By Chris Butler  |   Tennessee Star

After a lot of debate, certain food stamp recipients won’t have to work for their benefits, as certain Republicans in Washington, D.C. wanted.

And for U.S. Rep. Steve Cohen, D-Memphis, that’s a cause for celebration.

“On Wednesday, I voted for and the House passed a five-year Farm Bill that protects food assistance, conservation and animal welfare policies that are priorities for residents of the 9th Congressional District,” Cohen said in a newsletter last week to his constituents back home.

“We successfully blocked efforts by the Majority to impose punishing work requirements for food stamp recipients.”

But were those work requirements really punishing, especially in exchange for taxpayer money?

According to The Huffington Post, more than 38 million Americans receive monthly Supplemental Nutrition Assistance Program benefits they can use only to buy food in grocery stores.

“The program already has work requirements for the subset of recipients who are able-bodied adults without minor children,” according to the website.

“The House bill would have applied the requirements to parents of children older than 6 and unemployed adults in their 50s, who had previously been exempt.”

According to The Washington Post, the House and Senate deadlocked over multiple issues in the bill, including the work requirements.

Those provisions were ultimately stripped in the compromise package, according to the paper.

Cohen seems to love handing out government goodies, no matter the reason.

He took to the floor of the House recently and introduced an amendment to add $3 million to the U.S. Department of Agriculture’s Summer Food Service program.

That program gives free food to kids in the summer — at a time when they can’t get free and reduced lunches at school.

Cohen went on to say “the wealthiest nations in the world should not send its children to bed hungry.”

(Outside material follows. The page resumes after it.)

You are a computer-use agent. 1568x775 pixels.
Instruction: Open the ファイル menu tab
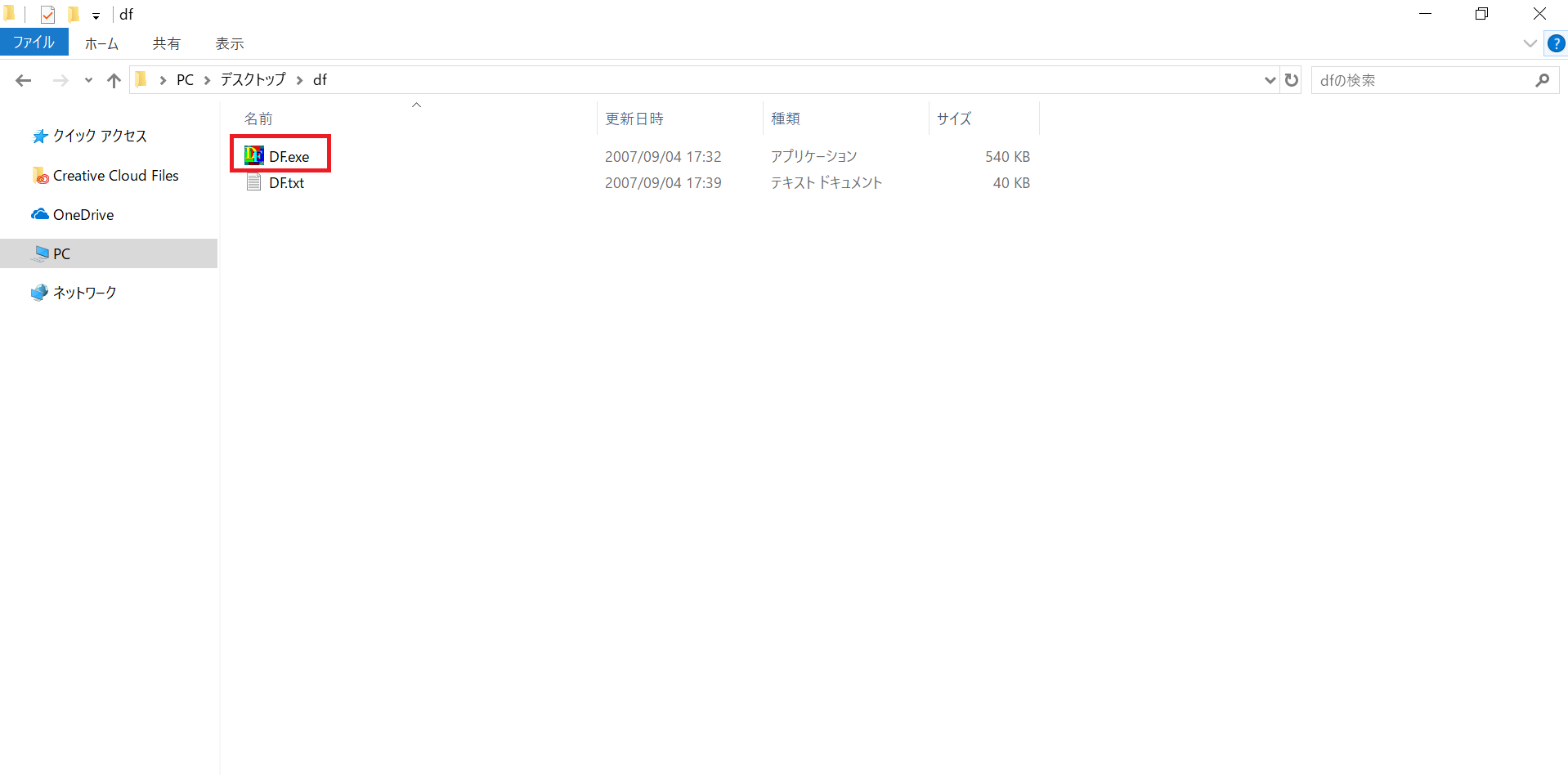34,43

Up until at least 2014, Cohen, As The Star reported, complained too many Tennessee kids were malnourished and starving and only government could step in to fix the problem.

And, yes, Cohen got grant money for that.

This year, however, according to Cohen’s office, too many Volunteer State children are pudgy.

As The Tennessee Star reported earlier this year, the Feds are forcing taxpayers to fork over nearly $200,000 so researchers in Memphis can analyze whether stress makes kids fat.

Cohen was the one who arranged that.